The fault responsible for the July 8 magnitude-6.0 event produced a north-striking normal moment tensor — the beachball diagram seismologists use to determine both the orientation of a fault, and which way it moved. Normal faulting is consistent with the local patterns of faulting in Antelope Valley. In other words, the quake occurred on a north-striking fault that moves because of east-west directed extension, similar to what we would expect for the north-oriented Antelope Valley Fault that bounds the range. This fault does not have a significant oblique component, as one might expect if this range were accommodating right-lateral shear — the motion recorded by the San Andreas Fault, and the overall movement of the Walker Lane as recorded by GPS. This supports the conclusion of our 2020 paper suggesting this range does not exhibit oblique faulting — it is mostly normal.
 

Photo of the range front fault in Antelope Valley. Credit: Ian Pierce
Photo of the range front fault in Antelope Valley. Credit: Ian Pierce

 

Underappreciated hazards

All told, eastern California and western Nevada have much underappreciated earthquake hazards. While these hazards are well known to the earthquake science community, the public seems to view these moderate magnitude-5 to 6 events as “the big ones” when in reality, were the inevitable magnitude-7 event to occur in one of the rapidly developing communities of the region, the losses to life and property would be devastating.

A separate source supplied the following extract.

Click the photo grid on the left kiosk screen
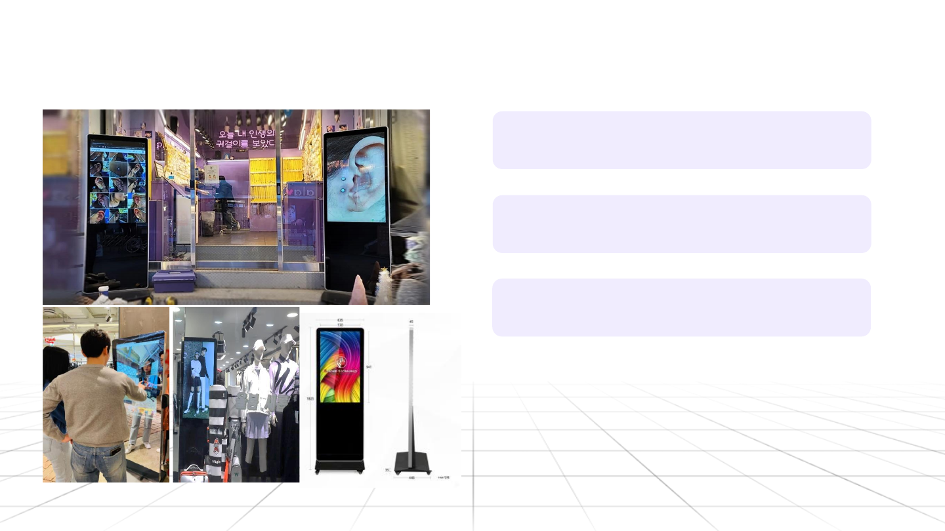945x531 pixels. [118, 188]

Everyone living in this region should not only keep an earthquake kit and have a plan for inevitable forthcoming quakes, but they should also make sure their homes are prepared for earthquakes. There are a number of cost-effective measures that can be readily applied by homeowners to mitigate damage, like securing hot water heaters to walls and securing foundations. Finally, these moderate events should serve as a warning to our community leaders, and communities should encourage business owners to retrofit the relatively large number of unreinforced masonry structures in many of the historic districts of Reno, Carson Valley, Truckee, and Tahoe.

Remember, if you feel shaking, the USGS says to drop, cover and hold on.
 

References

Pierce, I. K., Wesnousky, S. G., & Owen, L. A. (2017). Terrestrial cosmogenic surface exposure dating of moraines at Lake Tahoe in the Sierra Nevada of California and slip rate estimate for the West Tahoe Fault. Geomorphology, 298, 63-71.

Pierce, I. K., Wesnousky, S. G., Owen, L. A., Bormann, J. M., Li, X., & Caffee, M. (2020). Accommodation of Plate Motion in an Incipient Strike‐Slip System: The Central Walker Lane. Tectonics, 40(2), e2019TC005612. doi: 10.1029/2019TC005612

Ramelli, A. R., Bell, J. W., Depolo, C. M., & Yount, J. C. (1999). Large-magnitude, late Holocene earthquakes on the Genoa fault, west-central Nevada and eastern California. Bulletin of the Seismological Society of America, 89(6), 1458-1472.